- **Task requirements**:
The records that follow must be repeated verbatim, every one of them.

- **Data records**:
* * * *

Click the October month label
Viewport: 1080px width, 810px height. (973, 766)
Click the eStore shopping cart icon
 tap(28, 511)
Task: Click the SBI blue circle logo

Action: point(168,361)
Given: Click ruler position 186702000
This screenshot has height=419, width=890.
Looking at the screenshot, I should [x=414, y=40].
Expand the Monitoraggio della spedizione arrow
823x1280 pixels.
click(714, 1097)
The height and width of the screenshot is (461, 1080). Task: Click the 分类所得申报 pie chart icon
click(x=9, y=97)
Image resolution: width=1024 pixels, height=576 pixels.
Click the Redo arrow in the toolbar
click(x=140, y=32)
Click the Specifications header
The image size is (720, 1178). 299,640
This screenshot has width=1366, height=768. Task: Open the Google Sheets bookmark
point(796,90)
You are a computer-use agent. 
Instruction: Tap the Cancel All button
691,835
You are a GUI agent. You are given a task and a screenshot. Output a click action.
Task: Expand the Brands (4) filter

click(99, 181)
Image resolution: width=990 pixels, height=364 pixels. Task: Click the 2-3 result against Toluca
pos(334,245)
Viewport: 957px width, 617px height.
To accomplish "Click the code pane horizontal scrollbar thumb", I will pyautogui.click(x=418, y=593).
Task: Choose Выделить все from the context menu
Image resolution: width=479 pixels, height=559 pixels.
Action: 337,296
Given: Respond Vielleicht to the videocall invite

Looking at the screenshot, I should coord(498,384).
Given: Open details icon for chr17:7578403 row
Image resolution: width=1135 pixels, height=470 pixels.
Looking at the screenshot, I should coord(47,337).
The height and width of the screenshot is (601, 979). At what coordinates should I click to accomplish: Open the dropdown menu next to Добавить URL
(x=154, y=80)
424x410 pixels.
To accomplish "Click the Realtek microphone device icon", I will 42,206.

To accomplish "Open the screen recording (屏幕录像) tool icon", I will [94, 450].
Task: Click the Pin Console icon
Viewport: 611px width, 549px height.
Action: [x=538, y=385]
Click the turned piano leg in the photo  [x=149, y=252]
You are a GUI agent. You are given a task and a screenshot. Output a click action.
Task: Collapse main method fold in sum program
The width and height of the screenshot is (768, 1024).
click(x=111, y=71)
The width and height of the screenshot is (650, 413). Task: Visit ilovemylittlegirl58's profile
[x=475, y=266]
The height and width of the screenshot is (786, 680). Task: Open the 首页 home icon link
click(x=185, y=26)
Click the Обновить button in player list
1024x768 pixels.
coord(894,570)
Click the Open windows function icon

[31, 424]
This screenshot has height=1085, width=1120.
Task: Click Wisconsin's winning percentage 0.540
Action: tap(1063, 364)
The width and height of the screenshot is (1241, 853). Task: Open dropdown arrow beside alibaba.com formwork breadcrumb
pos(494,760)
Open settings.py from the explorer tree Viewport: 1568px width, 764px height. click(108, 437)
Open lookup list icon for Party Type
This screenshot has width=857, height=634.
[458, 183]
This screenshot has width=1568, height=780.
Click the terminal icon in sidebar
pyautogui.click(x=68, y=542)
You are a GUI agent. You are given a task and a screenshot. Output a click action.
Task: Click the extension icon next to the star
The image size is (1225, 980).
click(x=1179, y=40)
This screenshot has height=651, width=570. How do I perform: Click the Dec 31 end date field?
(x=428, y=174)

* * * *

- **Finished task**:
Click the October month label
Viewport: 1080px width, 810px height. (973, 766)
Click the eStore shopping cart icon
 tap(28, 511)
Task: Click the SBI blue circle logo

Action: point(168,361)
Given: Click ruler position 186702000
This screenshot has height=419, width=890.
Looking at the screenshot, I should [x=414, y=40].
Expand the Monitoraggio della spedizione arrow
823x1280 pixels.
click(714, 1097)
The height and width of the screenshot is (461, 1080). Task: Click the 分类所得申报 pie chart icon
click(x=9, y=97)
Image resolution: width=1024 pixels, height=576 pixels.
Click the Redo arrow in the toolbar
click(x=140, y=32)
Click the Specifications header
The image size is (720, 1178). 299,640
This screenshot has width=1366, height=768. Task: Open the Google Sheets bookmark
point(796,90)
You are a computer-use agent. 
Instruction: Tap the Cancel All button
691,835
You are a GUI agent. You are given a task and a screenshot. Output a click action.
Task: Expand the Brands (4) filter

click(99, 181)
Image resolution: width=990 pixels, height=364 pixels. Task: Click the 2-3 result against Toluca
pos(334,245)
Viewport: 957px width, 617px height.
To accomplish "Click the code pane horizontal scrollbar thumb", I will pyautogui.click(x=418, y=593).
Task: Choose Выделить все from the context menu
Image resolution: width=479 pixels, height=559 pixels.
Action: 337,296
Given: Respond Vielleicht to the videocall invite

Looking at the screenshot, I should coord(498,384).
Given: Open details icon for chr17:7578403 row
Image resolution: width=1135 pixels, height=470 pixels.
Looking at the screenshot, I should coord(47,337).
The height and width of the screenshot is (601, 979). At what coordinates should I click to accomplish: Open the dropdown menu next to Добавить URL
(x=154, y=80)
424x410 pixels.
To accomplish "Click the Realtek microphone device icon", I will 42,206.

To accomplish "Open the screen recording (屏幕录像) tool icon", I will [94, 450].
Task: Click the Pin Console icon
Viewport: 611px width, 549px height.
Action: [x=538, y=385]
Click the turned piano leg in the photo  [x=149, y=252]
You are a GUI agent. You are given a task and a screenshot. Output a click action.
Task: Collapse main method fold in sum program
The width and height of the screenshot is (768, 1024).
click(x=111, y=71)
The width and height of the screenshot is (650, 413). Task: Visit ilovemylittlegirl58's profile
[x=475, y=266]
The height and width of the screenshot is (786, 680). Task: Open the 首页 home icon link
click(x=185, y=26)
Click the Обновить button in player list
1024x768 pixels.
coord(894,570)
Click the Open windows function icon

[31, 424]
This screenshot has height=1085, width=1120.
Task: Click Wisconsin's winning percentage 0.540
Action: tap(1063, 364)
The width and height of the screenshot is (1241, 853). Task: Open dropdown arrow beside alibaba.com formwork breadcrumb
pos(494,760)
Open settings.py from the explorer tree Viewport: 1568px width, 764px height. click(108, 437)
Open lookup list icon for Party Type
This screenshot has width=857, height=634.
[458, 183]
This screenshot has width=1568, height=780.
Click the terminal icon in sidebar
pyautogui.click(x=68, y=542)
You are a GUI agent. You are given a task and a screenshot. Output a click action.
Task: Click the extension icon next to the star
The image size is (1225, 980).
click(x=1179, y=40)
This screenshot has height=651, width=570. How do I perform: Click the Dec 31 end date field?
(x=428, y=174)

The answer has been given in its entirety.